J'ai peut-être entendu ces histoires alors que j'étais assis sur la balançoire ou alors que mes poignets sentaient la poigne chaude des paumes de mon père, mon corps volant en huit dans l'air autour de ses jambes. Je n'étais pas encore assez vieux pendant tout cela pour être troublé par le doux son de sa voix, entrant en collision avec le contenu amer des images qu'ils décrivaient. Je savais seulement que je volais comme un oiseau, comme d'autres paires de poignets attachées au corps des enfants appréciant le frisson de ces épisodes de vol assisté par les parents, même si ces parents ne sont pas allemands et pas si vieux qu'ils auraient pu voir ce que mon père a vu.

Mon père avait vécu un bouleversement dramatique à un âge impressionnable. L'Américain libérateur, avec sa bonté gastro-intestinale (une autre "bête blonde", oui, bien qu'avec une ligne plus nette vers les Lumières rationnelles), a remplacé l'image national-socialiste de l'homme aryen en bonne santé, familier des films de Riefenstahl. Et mon père en est tombé amoureux. C'est la vue d'un soldat américain secouant sa jambe sur un air de jazz sur son transistor dans la rue qui a semblé réveiller mon père du sort nazi ("Je n'avais jamais vu un corps humain bouger comme ça"). Je suppose que ce n'est pas si surprenant d'être ainsi dupe de l'envahisseur alors que votre pays a été réduit à l'état de tas de ferraille.

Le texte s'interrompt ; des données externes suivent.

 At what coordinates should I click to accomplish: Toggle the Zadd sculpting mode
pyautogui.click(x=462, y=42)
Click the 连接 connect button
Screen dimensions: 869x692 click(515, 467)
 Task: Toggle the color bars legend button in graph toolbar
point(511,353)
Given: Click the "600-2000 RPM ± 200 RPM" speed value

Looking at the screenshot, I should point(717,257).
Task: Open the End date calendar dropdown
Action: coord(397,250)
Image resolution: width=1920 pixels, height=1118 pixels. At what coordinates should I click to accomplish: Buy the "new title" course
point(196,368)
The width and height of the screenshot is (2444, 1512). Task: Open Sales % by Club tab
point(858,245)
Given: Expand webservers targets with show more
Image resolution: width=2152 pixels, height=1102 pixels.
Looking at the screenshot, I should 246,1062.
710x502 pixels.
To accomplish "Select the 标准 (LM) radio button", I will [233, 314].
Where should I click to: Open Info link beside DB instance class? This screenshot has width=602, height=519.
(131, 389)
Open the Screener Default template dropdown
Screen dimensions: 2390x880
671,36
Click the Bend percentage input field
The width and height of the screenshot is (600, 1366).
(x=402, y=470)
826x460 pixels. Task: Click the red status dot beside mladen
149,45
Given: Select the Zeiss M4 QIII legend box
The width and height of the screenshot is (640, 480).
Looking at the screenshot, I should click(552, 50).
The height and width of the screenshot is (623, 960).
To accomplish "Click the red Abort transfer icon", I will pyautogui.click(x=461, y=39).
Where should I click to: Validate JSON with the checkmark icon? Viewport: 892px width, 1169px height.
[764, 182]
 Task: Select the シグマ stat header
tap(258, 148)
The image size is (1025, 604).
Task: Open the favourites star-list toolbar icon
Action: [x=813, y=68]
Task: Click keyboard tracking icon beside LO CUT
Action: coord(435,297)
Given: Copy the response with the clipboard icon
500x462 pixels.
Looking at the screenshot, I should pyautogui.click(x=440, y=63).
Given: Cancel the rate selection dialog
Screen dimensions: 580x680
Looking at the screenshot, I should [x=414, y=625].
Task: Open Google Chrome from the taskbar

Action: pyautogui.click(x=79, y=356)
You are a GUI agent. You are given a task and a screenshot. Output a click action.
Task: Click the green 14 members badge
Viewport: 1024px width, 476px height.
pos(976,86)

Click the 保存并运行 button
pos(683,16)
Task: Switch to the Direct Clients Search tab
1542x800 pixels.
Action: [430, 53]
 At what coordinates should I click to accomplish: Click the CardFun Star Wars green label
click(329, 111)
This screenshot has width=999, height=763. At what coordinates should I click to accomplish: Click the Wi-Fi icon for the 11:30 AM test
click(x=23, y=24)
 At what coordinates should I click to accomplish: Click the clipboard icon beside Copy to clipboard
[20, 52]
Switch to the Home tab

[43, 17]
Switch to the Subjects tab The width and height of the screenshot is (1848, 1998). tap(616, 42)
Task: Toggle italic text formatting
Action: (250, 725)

"Vous n'avez aucune idée de ce que c'est que de se réveiller un jour, encore un enfant, et de regarder autour de vous et de voir tout autour de vous ce niveau de destruction", m'a dit un jour mon père, "de voir tout ce que vous pensiez être vrai tout d'un coup s'effondrer et de regarder des étrangers tout reconstruire sous vos propres yeux." Il revenait tout juste des funérailles de sa mère à Munich, une femme que je n'avais jamais rencontrée. Cela faisait des décennies qu'il n'avait pas visité son pays natal. L'Allemagne du milieu des années 90 a dû l'impressionner : il a pu vivre ce qui était arrivé à la terre où il avait grandi, ce que le plan Marshall avait produit.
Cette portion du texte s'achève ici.